Wycliffe Bible Translators has released its latest annual figures on the progress being made in Bible translation worldwide. Among the highlights are that 698 languages now have the complete Bible (up from 683 in 2018), and that 1,548 languages have a complete New Testament (up from 1,534). A further 1,138 have some translated portions of the Bible (up from 1,133).
Encouragingly, there is also active translation or preparatory work going on in 2,617 languages in 161 countries. Wycliffe and its partner organization SIL are involved in about three-quarters of this work.
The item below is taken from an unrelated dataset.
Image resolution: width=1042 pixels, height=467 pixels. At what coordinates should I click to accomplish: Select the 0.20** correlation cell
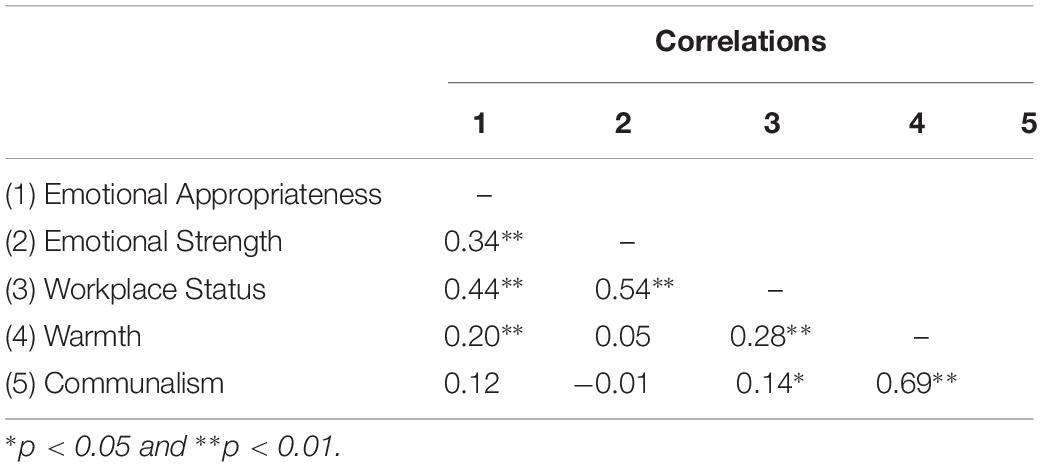pos(484,336)
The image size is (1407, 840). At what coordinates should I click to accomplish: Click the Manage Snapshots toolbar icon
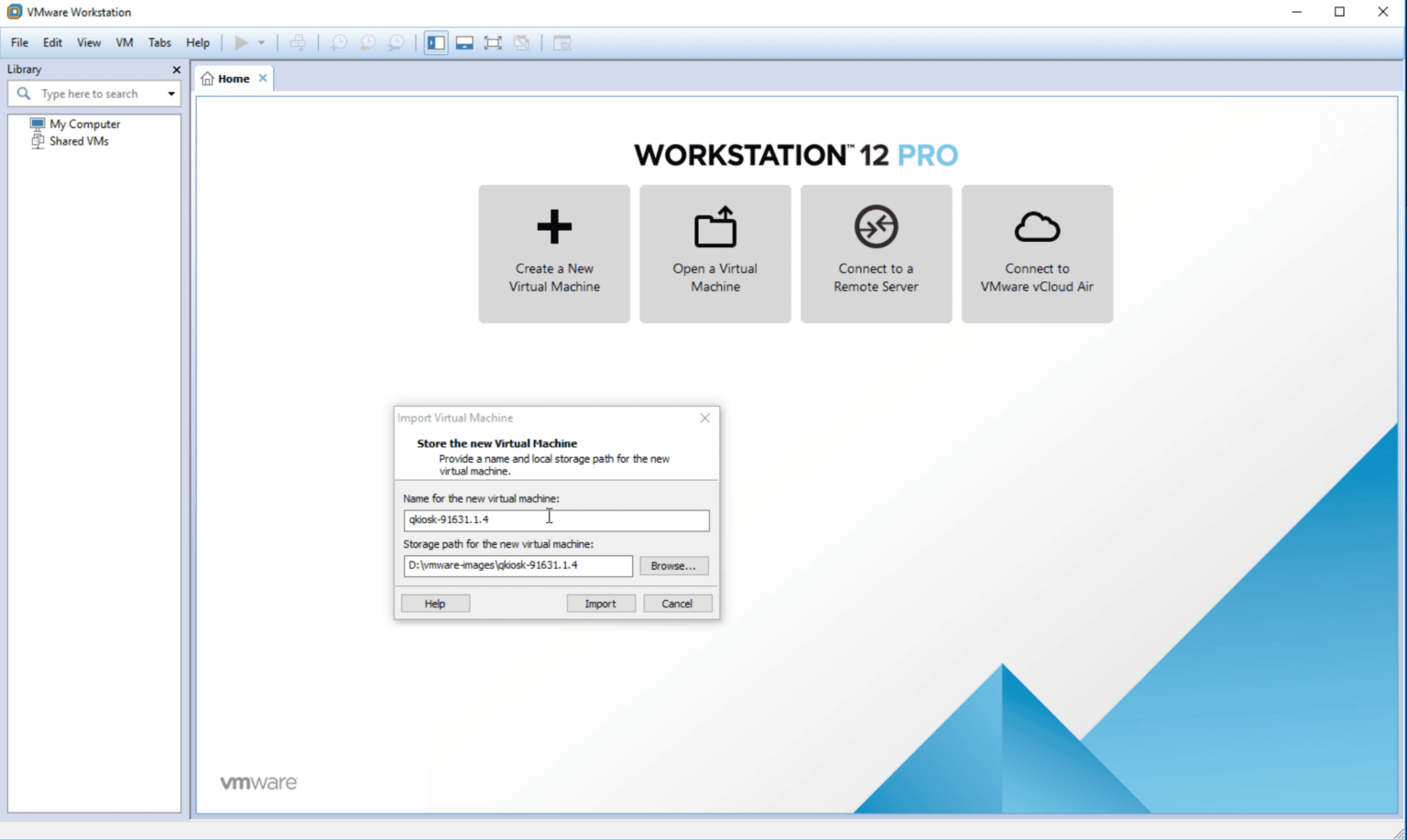[x=397, y=42]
“These are encouraging figures, and represent the tremendous work that translation teams are doing across the world,” says Peter Brassington, who compiles the statistics and helps Wycliffe to analyze them. “Changes year to year don’t always look dramatic on the surface, but Bible translation requires dedicated, long-term effort, and the translations finished now often started many years ago.
“I joined Wycliffe in 1996: the number of languages in which there is a complete Bible has doubled in that time.”
The number of active languages—7,353—now includes sign languages. Although there are 3,384 languages with some portions of the Bible, there are 3,969 (covering 252 million people) with not even a single verse.
As the statistics demonstrate, there is still much work to do; nearly 1.5 billion people, or 1 in 5, do not have the Bible in the language they understand best. That’s why Wycliffe continues to work with urgency to translate God’s word into all remaining languages.
Note: The data is current as of Oct. 1, 2019, and is compiled from data provided through progress.bible by Wycliffe organizations, SIL International, United Bible Societies and other partners. Population data is based on available information about first-language speakers in SIL’s Ethnologue.